■ Goal
Recast every line of the records below as a Markdown table with the columns "Row" and "Line." Number each row and omit blank lines.

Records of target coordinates
○ ○ ○ ○

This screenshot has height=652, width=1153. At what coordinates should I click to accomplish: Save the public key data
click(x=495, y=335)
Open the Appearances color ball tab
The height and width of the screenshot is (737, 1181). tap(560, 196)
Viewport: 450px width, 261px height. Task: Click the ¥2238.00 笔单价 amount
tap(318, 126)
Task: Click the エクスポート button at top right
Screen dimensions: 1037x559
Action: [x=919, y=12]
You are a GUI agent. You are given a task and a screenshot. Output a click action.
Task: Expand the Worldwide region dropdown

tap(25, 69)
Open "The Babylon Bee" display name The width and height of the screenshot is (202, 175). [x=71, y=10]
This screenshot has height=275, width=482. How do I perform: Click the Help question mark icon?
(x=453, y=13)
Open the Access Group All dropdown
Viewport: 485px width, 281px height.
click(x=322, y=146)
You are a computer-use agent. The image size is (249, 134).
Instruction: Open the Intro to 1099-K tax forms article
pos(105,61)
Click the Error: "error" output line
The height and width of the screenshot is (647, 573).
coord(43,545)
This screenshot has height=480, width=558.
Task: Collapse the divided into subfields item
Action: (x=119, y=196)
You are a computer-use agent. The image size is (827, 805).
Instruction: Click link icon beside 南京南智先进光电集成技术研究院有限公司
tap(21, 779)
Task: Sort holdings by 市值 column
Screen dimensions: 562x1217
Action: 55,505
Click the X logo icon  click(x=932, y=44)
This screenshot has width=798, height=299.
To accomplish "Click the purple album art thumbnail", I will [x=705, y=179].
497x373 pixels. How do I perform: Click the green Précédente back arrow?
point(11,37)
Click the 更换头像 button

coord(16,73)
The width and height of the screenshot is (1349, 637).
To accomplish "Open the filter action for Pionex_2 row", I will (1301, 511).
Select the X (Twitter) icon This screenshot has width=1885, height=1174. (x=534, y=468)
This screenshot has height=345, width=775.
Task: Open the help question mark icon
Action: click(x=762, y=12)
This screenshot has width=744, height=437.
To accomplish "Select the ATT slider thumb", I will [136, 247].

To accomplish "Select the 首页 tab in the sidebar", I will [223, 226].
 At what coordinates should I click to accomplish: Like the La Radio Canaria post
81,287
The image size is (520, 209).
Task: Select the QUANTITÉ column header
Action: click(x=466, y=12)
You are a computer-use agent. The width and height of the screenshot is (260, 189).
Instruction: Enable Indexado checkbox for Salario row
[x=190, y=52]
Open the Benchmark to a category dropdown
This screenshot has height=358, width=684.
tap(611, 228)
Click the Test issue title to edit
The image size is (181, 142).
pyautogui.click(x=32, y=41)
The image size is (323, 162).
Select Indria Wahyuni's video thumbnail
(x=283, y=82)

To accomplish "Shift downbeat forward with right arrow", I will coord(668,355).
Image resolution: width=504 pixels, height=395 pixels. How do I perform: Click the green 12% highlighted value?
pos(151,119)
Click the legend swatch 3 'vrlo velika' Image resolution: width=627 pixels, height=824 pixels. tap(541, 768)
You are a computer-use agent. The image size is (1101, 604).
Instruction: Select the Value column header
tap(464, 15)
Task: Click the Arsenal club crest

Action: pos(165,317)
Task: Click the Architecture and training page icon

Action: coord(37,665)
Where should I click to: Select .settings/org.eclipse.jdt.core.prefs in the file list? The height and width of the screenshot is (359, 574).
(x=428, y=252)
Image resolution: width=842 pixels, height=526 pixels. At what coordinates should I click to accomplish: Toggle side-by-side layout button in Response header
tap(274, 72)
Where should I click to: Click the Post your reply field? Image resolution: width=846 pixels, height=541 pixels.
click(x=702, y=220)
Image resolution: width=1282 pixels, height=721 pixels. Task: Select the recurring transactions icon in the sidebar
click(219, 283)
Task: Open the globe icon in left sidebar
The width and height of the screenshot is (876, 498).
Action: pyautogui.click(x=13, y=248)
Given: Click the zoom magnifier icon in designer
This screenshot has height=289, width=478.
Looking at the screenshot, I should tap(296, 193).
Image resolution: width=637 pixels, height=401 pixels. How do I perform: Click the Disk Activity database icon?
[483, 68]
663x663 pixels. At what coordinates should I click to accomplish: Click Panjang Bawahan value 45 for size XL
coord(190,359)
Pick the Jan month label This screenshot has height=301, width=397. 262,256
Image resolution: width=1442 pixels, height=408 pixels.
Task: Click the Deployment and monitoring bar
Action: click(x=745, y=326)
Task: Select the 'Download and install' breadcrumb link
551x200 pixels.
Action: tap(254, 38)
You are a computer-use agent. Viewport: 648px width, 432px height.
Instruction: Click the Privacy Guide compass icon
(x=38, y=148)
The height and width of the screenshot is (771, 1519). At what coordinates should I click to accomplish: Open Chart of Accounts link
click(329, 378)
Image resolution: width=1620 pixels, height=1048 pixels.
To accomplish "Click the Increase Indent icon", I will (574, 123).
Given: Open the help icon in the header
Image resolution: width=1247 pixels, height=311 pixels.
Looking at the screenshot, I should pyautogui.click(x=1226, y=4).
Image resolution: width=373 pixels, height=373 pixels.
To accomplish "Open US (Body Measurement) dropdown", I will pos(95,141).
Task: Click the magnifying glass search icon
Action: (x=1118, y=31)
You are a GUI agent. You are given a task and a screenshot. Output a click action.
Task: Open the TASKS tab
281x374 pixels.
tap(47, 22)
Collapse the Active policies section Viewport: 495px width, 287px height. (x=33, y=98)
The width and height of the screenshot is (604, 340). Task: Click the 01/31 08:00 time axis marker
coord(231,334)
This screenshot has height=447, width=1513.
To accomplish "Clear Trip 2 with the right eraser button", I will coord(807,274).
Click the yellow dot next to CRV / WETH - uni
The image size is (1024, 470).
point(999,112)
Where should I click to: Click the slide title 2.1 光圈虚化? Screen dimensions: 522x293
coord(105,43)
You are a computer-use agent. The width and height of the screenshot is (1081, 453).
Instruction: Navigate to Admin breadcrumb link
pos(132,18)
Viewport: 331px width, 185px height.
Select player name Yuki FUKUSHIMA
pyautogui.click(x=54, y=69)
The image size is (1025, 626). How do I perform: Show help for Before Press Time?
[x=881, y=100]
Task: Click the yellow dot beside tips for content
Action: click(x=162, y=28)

○ ○ ○ ○

■ Reply
| Row | Line |
|---|---|
| 1 | This screenshot has height=652, width=1153. At what coordinates should I click to accomplish: Save the public key data |
| 2 | click(x=495, y=335) |
| 3 | Open the Appearances color ball tab |
| 4 | The height and width of the screenshot is (737, 1181). tap(560, 196) |
| 5 | Viewport: 450px width, 261px height. Task: Click the ¥2238.00 笔单价 amount |
| 6 | tap(318, 126) |
| 7 | Task: Click the エクスポート button at top right |
| 8 | Screen dimensions: 1037x559 |
| 9 | Action: [x=919, y=12] |
| 10 | You are a GUI agent. You are given a task and a screenshot. Output a click action. |
| 11 | Task: Expand the Worldwide region dropdown |
| 12 | tap(25, 69) |
| 13 | Open "The Babylon Bee" display name The width and height of the screenshot is (202, 175). [x=71, y=10] |
| 14 | This screenshot has height=275, width=482. How do I perform: Click the Help question mark icon? |
| 15 | (x=453, y=13) |
| 16 | Open the Access Group All dropdown |
| 17 | Viewport: 485px width, 281px height. |
| 18 | click(x=322, y=146) |
| 19 | You are a computer-use agent. The image size is (249, 134). |
| 20 | Instruction: Open the Intro to 1099-K tax forms article |
| 21 | pos(105,61) |
| 22 | Click the Error: "error" output line |
| 23 | The height and width of the screenshot is (647, 573). |
| 24 | coord(43,545) |
| 25 | This screenshot has height=480, width=558. |
| 26 | Task: Collapse the divided into subfields item |
| 27 | Action: (x=119, y=196) |
| 28 | You are a computer-use agent. The image size is (827, 805). |
| 29 | Instruction: Click link icon beside 南京南智先进光电集成技术研究院有限公司 |
| 30 | tap(21, 779) |
| 31 | Task: Sort holdings by 市值 column |
| 32 | Screen dimensions: 562x1217 |
| 33 | Action: 55,505 |
| 34 | Click the X logo icon  click(x=932, y=44) |
| 35 | This screenshot has width=798, height=299. |
| 36 | To accomplish "Click the purple album art thumbnail", I will [x=705, y=179]. |
| 37 | 497x373 pixels. How do I perform: Click the green Précédente back arrow? |
| 38 | point(11,37) |
| 39 | Click the 更换头像 button |
| 40 | coord(16,73) |
| 41 | The width and height of the screenshot is (1349, 637). |
| 42 | To accomplish "Open the filter action for Pionex_2 row", I will (1301, 511). |
| 43 | Select the X (Twitter) icon This screenshot has width=1885, height=1174. (x=534, y=468) |
| 44 | This screenshot has height=345, width=775. |
| 45 | Task: Open the help question mark icon |
| 46 | Action: click(x=762, y=12) |
| 47 | This screenshot has width=744, height=437. |
| 48 | To accomplish "Select the ATT slider thumb", I will [136, 247]. |
| 49 | To accomplish "Select the 首页 tab in the sidebar", I will [223, 226]. |
| 50 |  At what coordinates should I click to accomplish: Like the La Radio Canaria post |
| 51 | 81,287 |
| 52 | The image size is (520, 209). |
| 53 | Task: Select the QUANTITÉ column header |
| 54 | Action: click(x=466, y=12) |
| 55 | You are a computer-use agent. The width and height of the screenshot is (260, 189). |
| 56 | Instruction: Enable Indexado checkbox for Salario row |
| 57 | [x=190, y=52] |
| 58 | Open the Benchmark to a category dropdown |
| 59 | This screenshot has height=358, width=684. |
| 60 | tap(611, 228) |
| 61 | Click the Test issue title to edit |
| 62 | The image size is (181, 142). |
| 63 | pyautogui.click(x=32, y=41) |
| 64 | The image size is (323, 162). |
| 65 | Select Indria Wahyuni's video thumbnail |
| 66 | (x=283, y=82) |
| 67 | To accomplish "Shift downbeat forward with right arrow", I will coord(668,355). |
| 68 | Image resolution: width=504 pixels, height=395 pixels. How do I perform: Click the green 12% highlighted value? |
| 69 | pos(151,119) |
| 70 | Click the legend swatch 3 'vrlo velika' Image resolution: width=627 pixels, height=824 pixels. tap(541, 768) |
| 71 | You are a computer-use agent. The image size is (1101, 604). |
| 72 | Instruction: Select the Value column header |
| 73 | tap(464, 15) |
| 74 | Task: Click the Arsenal club crest |
| 75 | Action: pos(165,317) |
| 76 | Task: Click the Architecture and training page icon |
| 77 | Action: coord(37,665) |
| 78 | Where should I click to: Select .settings/org.eclipse.jdt.core.prefs in the file list? The height and width of the screenshot is (359, 574). |
| 79 | (x=428, y=252) |
| 80 | Image resolution: width=842 pixels, height=526 pixels. At what coordinates should I click to accomplish: Toggle side-by-side layout button in Response header |
| 81 | tap(274, 72) |
| 82 | Where should I click to: Click the Post your reply field? Image resolution: width=846 pixels, height=541 pixels. |
| 83 | click(x=702, y=220) |
| 84 | Image resolution: width=1282 pixels, height=721 pixels. Task: Select the recurring transactions icon in the sidebar |
| 85 | click(219, 283) |
| 86 | Task: Open the globe icon in left sidebar |
| 87 | The width and height of the screenshot is (876, 498). |
| 88 | Action: pyautogui.click(x=13, y=248) |
| 89 | Given: Click the zoom magnifier icon in designer |
| 90 | This screenshot has height=289, width=478. |
| 91 | Looking at the screenshot, I should tap(296, 193). |
| 92 | Image resolution: width=637 pixels, height=401 pixels. How do I perform: Click the Disk Activity database icon? |
| 93 | [483, 68] |
| 94 | 663x663 pixels. At what coordinates should I click to accomplish: Click Panjang Bawahan value 45 for size XL |
| 95 | coord(190,359) |
| 96 | Pick the Jan month label This screenshot has height=301, width=397. 262,256 |
| 97 | Image resolution: width=1442 pixels, height=408 pixels. |
| 98 | Task: Click the Deployment and monitoring bar |
| 99 | Action: click(x=745, y=326) |
| 100 | Task: Select the 'Download and install' breadcrumb link |
| 101 | 551x200 pixels. |
| 102 | Action: tap(254, 38) |
| 103 | You are a computer-use agent. Viewport: 648px width, 432px height. |
| 104 | Instruction: Click the Privacy Guide compass icon |
| 105 | (x=38, y=148) |
| 106 | The height and width of the screenshot is (771, 1519). At what coordinates should I click to accomplish: Open Chart of Accounts link |
| 107 | click(329, 378) |
| 108 | Image resolution: width=1620 pixels, height=1048 pixels. |
| 109 | To accomplish "Click the Increase Indent icon", I will (574, 123). |
| 110 | Given: Open the help icon in the header |
| 111 | Image resolution: width=1247 pixels, height=311 pixels. |
| 112 | Looking at the screenshot, I should pyautogui.click(x=1226, y=4). |
| 113 | Image resolution: width=373 pixels, height=373 pixels. |
| 114 | To accomplish "Open US (Body Measurement) dropdown", I will pos(95,141). |
| 115 | Task: Click the magnifying glass search icon |
| 116 | Action: (x=1118, y=31) |
| 117 | You are a GUI agent. You are given a task and a screenshot. Output a click action. |
| 118 | Task: Open the TASKS tab |
| 119 | 281x374 pixels. |
| 120 | tap(47, 22) |
| 121 | Collapse the Active policies section Viewport: 495px width, 287px height. (x=33, y=98) |
| 122 | The width and height of the screenshot is (604, 340). Task: Click the 01/31 08:00 time axis marker |
| 123 | coord(231,334) |
| 124 | This screenshot has height=447, width=1513. |
| 125 | To accomplish "Clear Trip 2 with the right eraser button", I will coord(807,274). |
| 126 | Click the yellow dot next to CRV / WETH - uni |
| 127 | The image size is (1024, 470). |
| 128 | point(999,112) |
| 129 | Where should I click to: Click the slide title 2.1 光圈虚化? Screen dimensions: 522x293 |
| 130 | coord(105,43) |
| 131 | You are a computer-use agent. The width and height of the screenshot is (1081, 453). |
| 132 | Instruction: Navigate to Admin breadcrumb link |
| 133 | pos(132,18) |
| 134 | Viewport: 331px width, 185px height. |
| 135 | Select player name Yuki FUKUSHIMA |
| 136 | pyautogui.click(x=54, y=69) |
| 137 | The image size is (1025, 626). How do I perform: Show help for Before Press Time? |
| 138 | [x=881, y=100] |
| 139 | Task: Click the yellow dot beside tips for content |
| 140 | Action: click(x=162, y=28) |